Economia

A euforia volta ao mercado

Expectativa sobre a reforma da Previdência leva Bovespa a recorde de 100 mil pontos. O pacote da aposentadoria é apenas o primeiro passo para o País começar a decolar. Ainda falta estimular a atividade industrial

Crédito: BRUNO ROCHA

NOVOS VENTOS Aumento do índice Bovespa funciona como um sinal de que o mercado financeiro recuperou o otimismo (Crédito: BRUNO ROCHA)

Na semana passada, uma grande excitação tomou conta do mercado financeiro. Os investidores viram um pico, ainda que simbólico, inédito na Bolsa de Valores de São Paulo. Na segunda-feira 18, no período da tarde, o Ibovespa ultrapassou os 100 mil pontos e fechou o dia em 99.993 pontos. Apesar de oscilar também por decisões pontuais de grandes empresas, o índice funciona também como um termômetro da economia brasileira. Isso significa que a movimentação da semana passada é um bom sinal de que as contas do País, após anos de desaceleração, começam enfim a se movimentar. A grande responsável pelo início da decolagem é a reforma da Previdência, prometida pela equipe econômica do governo.

O otimismo do ministro da Economia, Paulo Guedes, sobre a tramitação da proposta da reforma no Congresso Nacional e a perspectiva de sua aprovação no primeiro semestre foram fundamentais para a segurança dos investidores. É um fato que o governo de Bolsonaro começou metendo os pés pelas mãos nas mais diversas áreas, mas se tem um setor que foi poupado, é o econômico, considerado prioritário pelo presidente. “A única área que está funcionando é a economia. Isso é um consenso”, diz Paulo Roberto Feldman, professor de economia da USP. O mercado está confiante e, se a reforma passar, os analistas acreditam que o Ibovespa pode bater 125 mil pontos até o final do ano, principalmente se os investidores estrangeiros voltarem a comprar ações do mercado brasileiro.

Alta das commodities

Apesar da movimentação brusca na segunda-feira, impulsionada também pela alta das commodities, como da Vale e da Petrobras, não é de agora que os investidores voltaram a olhar para as ações das empresas brasileiras. O processo de recuperação da confiança na economia caminha junto com o estancamento da crise política que havia se instalado no País. “Os motivos para a retomada do crescimento são diversos, mas começou em 2016, com o processo de impeachment de Dilma Rousseff”, diz Einar Rivero, gerente de Relacionamento Institucional da Economática.

Roberta de Paula

A empresa realizou um estudo que mostra que, quando corrigido pelo IPCA, o recente recorde de 100 mil pontos na verdade cai. Nessa lógica, a maior pontuação da bolsa não ocorreu na semana passada, mas em maio de 2008, quando atingiu 135.497 pontos. Quando convertido para o dólar, o recorde recente também é bem menor, de 25.855 pontos, quase metade do que ocorreu em 2008, de 44.616 pontos em dólar. Essa correção, no entanto, não elimina a importância do pico que ocorreu na segunda-feira. “Foi o rompimento de uma barreira psicológica. Para continuarmos nesse ritmo, a reforma da Previdência precisa ir adiante, só assim estancará o rombo nas contas públicas e possibilitará o crescimento sustentável do País”, diz Rivero. Na quarta-feira 20, o governo entregou a proposta de reforma da aposentadoria dos militares. O projeto agradou os investidores, não pelas propostas em si, mas por fazer com que as mudanças na Previdência avancem.

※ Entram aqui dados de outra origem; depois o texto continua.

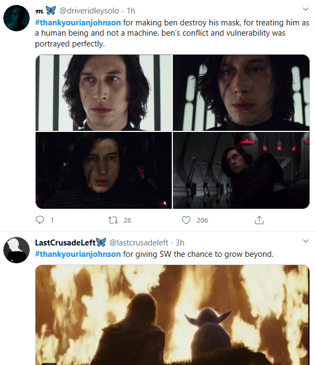Viewport: 316px width, 365px height.
Task: Open the top-right photo in the grid
Action: coord(241,92)
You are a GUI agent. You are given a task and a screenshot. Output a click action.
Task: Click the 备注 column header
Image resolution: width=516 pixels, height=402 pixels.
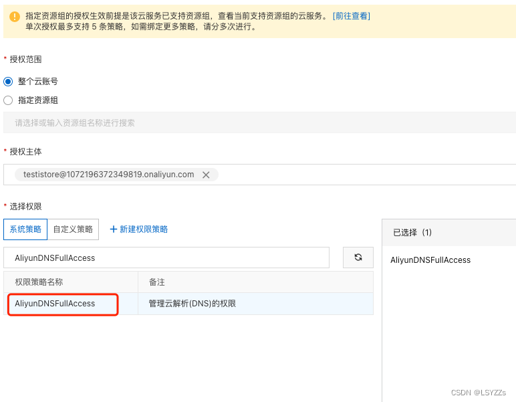pos(157,282)
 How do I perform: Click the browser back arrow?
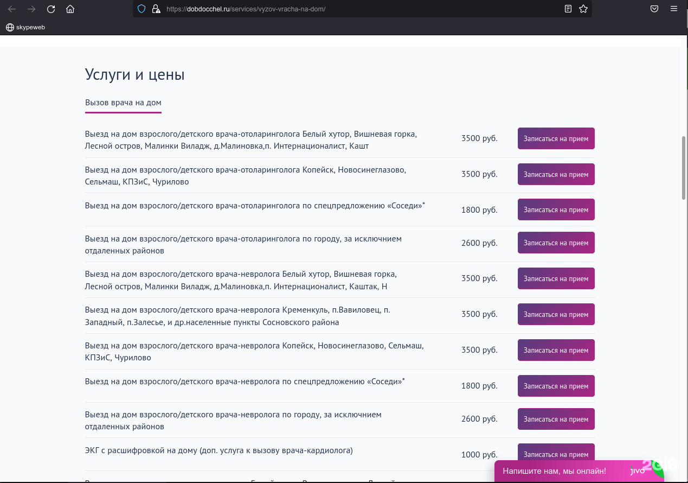pyautogui.click(x=12, y=9)
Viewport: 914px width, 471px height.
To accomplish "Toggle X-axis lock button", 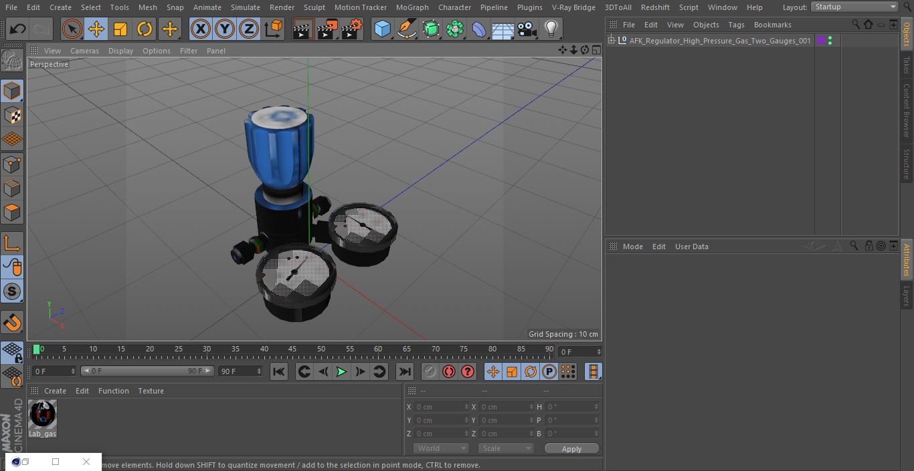I will 201,29.
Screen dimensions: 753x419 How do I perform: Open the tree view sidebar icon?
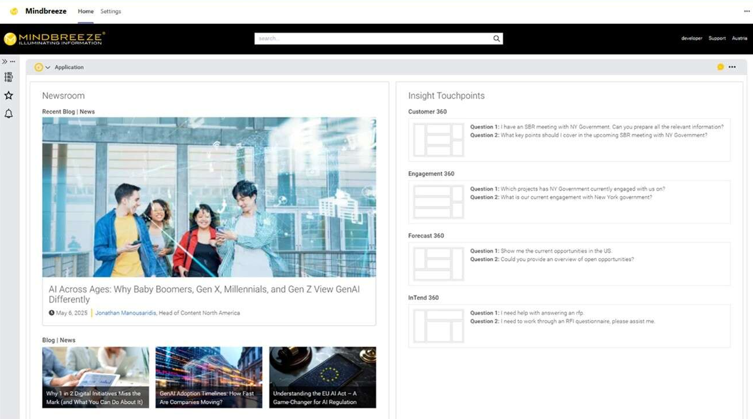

“Além da reforma da Previdência, o governo dever tomar medidas que favoreçam a indústria nacional, como melhorar o ambiente de negócios”  Paulo Roberto Feldmann, professor  de economia da USP

A expectativa de que a taxa Selic possa cair ainda mais ao longo do ano também é um dos fatores considerados responsáveis pelo aquecimento do mercado de ações. Afinal, quanto menor a taxa básica de juros do País, menor é o custo das empresas e também o retorno da renda fixa, o que estimula investimentos em bolsa. Outro ponto que pode ter contribuído é o cenário favorável no exterior, como a esperança de que a guerra comercial entre China e Estados Unidos esteja perto do fim. Espera-se também que os países desenvolvidos mantenham seus juros baixos por mais tempo que o esperado. Apesar dos bons efeitos da reforma da Previdência, sabe-se que ela, sozinha, não sustentará a recuperação do País. “O governo também dever tomar medidas que favoreçam a indústria nacional, como melhorar o ambiente de negócios e investir fortemente em infraestrutura”, diz Feldmann. A reforma da Previdência é só um passo e, certamente, não fará milagres econômicos. Mas já é um bom começo.